• Work to do: Can you reproduce, word for word, the passage in the issue about pdj output below from "Note that the" up to and including "or someone else."?

• Reading text:
Change "opcode" output on pdj and add "operands" field.

jerc33 commented 3 years ago

Is your feature request related to a problem? Please describe. When using the pdj command, the "disasm" and "opcode" elements are almost always the same, like so:

  {
    "offset": 94321603838124,
    "esil": "rsi,rbp,=",
    "refptr": false,
    "fcn_addr": 94321603838112,
    "fcn_last": 94321603844853,
    "size": 3,
    "opcode": "mov rbp, rsi",
    "disasm": "mov rbp, rsi",
    "bytes": "4889f5",
    "family": "cpu",
    "type": "mov",
    "reloc": false,
    "type_num": 9,
    "type2_num": 0
  },

...there's only a few exceptions like this one:

  {
    "offset": 94321603838144,
    "esil": "rax,0x38,rsp,+,=[8]",
    "refptr": true,
    "fcn_addr": 94321603838112,
    "fcn_last": 94321603844851,
    "size": 5,
    "opcode": "mov qword [rsp + 0x38], rax",
    "disasm": "mov qword [var_38h], rax",
    "bytes": "4889442438",
    "family": "cpu",
    "type": "mov",
    "reloc": false,
    "type_num": 9,
    "type2_num": 0
  },

Also, it gets a bit troublesome trying to parse the "opcode" field itself if, in my use-case for example, I write a python script with rz-pipe that needs to know each and every operand of an instruction, not just the opcode or the complete instruction.

Describe the solution you'd like What is proposed in this issue is a change in the pdj output with the addition of a new json element. The "opcode" field would give only the instruction opcode like mov and the operands would separated and given in the new element "operands" as a list of strings, like so:

    "opcode": "mov",
    "operands": ["qword", "[rsp + 0x38]", "rax"],
    "disasm": "mov qword [var_38h], rax",

Note that the qword formatting element is included in the operands list. While not being necessarily an operand, it is a very important element in an instruction and the special words describing the length of the data are few and easily managed by the user if they don't need them.

Describe alternatives you've considered An neat alternative to this is to separate the operands in two lists, the ones before the instruction colon, and after the colon, displaying them as a list of lists, or an array of arrays in json parlance, like so:

    "opcode": "mov",
    "operands": [["qword", "[rsp + 0x38]"], ["rax"]],
    "disasm": "mov qword [var_38h], rax",

This is not necessary for my specific use-case right now but might be a valuable feature in the future for me or someone else.

As for using the output of "opcode" or "disasm", I believe that the later should not be changed because it is the direct output of pd, as you can see here:

0x55c8f5b100b7      64488b042528.  mov rax, qword fs:[0x28]
0x55c8f5b100c0      4889442438     mov qword [var_38h], rax
0x55c8f5b100c5      31c0           xor eax, eax

So, imho, pdj should have a field with the exact same output as pd.

• Records provided:
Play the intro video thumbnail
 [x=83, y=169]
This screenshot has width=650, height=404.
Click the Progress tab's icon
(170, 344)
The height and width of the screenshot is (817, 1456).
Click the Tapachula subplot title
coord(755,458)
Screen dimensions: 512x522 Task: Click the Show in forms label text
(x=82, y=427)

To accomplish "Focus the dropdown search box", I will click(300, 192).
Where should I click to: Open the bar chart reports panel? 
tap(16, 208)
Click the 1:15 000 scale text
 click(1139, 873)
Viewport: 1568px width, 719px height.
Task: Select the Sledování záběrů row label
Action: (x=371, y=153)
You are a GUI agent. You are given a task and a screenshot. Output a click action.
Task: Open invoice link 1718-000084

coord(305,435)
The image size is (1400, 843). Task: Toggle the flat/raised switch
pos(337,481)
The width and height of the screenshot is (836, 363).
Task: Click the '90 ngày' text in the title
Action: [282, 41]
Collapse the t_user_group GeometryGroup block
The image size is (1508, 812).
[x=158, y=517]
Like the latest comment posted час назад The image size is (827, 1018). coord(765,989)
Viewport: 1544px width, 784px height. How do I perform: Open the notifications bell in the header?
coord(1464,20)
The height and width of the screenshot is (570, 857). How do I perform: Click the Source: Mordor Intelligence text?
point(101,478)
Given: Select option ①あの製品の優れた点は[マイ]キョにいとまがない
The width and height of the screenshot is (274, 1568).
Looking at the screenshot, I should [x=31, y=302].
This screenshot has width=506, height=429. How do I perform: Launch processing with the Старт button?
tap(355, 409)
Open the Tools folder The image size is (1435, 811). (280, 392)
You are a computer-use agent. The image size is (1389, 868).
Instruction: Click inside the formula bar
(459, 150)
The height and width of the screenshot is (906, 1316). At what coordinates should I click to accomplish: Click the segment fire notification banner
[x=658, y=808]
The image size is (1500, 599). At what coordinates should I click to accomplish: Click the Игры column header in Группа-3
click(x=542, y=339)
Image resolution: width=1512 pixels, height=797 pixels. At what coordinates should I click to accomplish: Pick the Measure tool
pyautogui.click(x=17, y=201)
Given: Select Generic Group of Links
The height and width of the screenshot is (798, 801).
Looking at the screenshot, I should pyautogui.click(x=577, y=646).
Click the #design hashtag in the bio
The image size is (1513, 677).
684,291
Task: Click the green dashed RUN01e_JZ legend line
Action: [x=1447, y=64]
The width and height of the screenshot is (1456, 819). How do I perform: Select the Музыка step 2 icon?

• Problem solution:
Note that the qword formatting element is included in the operands list. While not being necessarily an operand, it is a very important element in an instruction and the special words describing the length of the data are few and easily managed by the user if they don't need them.

Describe alternatives you've considered An neat alternative to this is to separate the operands in two lists, the ones before the instruction colon, and after the colon, displaying them as a list of lists, or an array of arrays in json parlance, like so:

    "opcode": "mov",
    "operands": [["qword", "[rsp + 0x38]"], ["rax"]],
    "disasm": "mov qword [var_38h], rax",

This is not necessary for my specific use-case right now but might be a valuable feature in the future for me or someone else.